- [Work item] Wherever the string "computer" appears in a line of the listing below, report that line.

══════════

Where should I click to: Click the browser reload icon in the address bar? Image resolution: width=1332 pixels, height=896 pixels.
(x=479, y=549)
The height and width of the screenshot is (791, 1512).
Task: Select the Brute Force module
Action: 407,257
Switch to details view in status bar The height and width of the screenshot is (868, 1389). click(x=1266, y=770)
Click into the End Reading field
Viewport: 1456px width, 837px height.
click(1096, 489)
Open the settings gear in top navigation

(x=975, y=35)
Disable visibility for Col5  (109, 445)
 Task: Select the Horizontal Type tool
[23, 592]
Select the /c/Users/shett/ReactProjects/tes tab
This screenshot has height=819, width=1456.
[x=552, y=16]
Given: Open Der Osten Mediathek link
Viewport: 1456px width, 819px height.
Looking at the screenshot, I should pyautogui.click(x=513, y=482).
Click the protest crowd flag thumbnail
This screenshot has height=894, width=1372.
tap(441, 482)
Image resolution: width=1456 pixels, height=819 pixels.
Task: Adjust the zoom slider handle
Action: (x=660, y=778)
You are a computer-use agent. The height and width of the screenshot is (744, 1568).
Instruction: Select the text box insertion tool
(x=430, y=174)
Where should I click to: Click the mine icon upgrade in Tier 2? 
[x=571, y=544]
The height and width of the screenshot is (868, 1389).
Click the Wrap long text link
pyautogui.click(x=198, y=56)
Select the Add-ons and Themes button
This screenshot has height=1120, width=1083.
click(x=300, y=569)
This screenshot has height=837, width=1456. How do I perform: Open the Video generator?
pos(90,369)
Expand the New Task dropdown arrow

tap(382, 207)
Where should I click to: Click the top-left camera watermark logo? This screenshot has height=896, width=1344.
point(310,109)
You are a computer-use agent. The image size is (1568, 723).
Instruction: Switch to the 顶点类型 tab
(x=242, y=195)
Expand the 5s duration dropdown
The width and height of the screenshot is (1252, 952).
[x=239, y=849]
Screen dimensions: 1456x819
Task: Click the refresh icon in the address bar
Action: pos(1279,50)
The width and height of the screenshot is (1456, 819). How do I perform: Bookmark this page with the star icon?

══════════

- [Solution to the problem]
You are a computer-use agent. The height and width of the screenshot is (744, 1568).
You are a computer-use agent. The image size is (1568, 723).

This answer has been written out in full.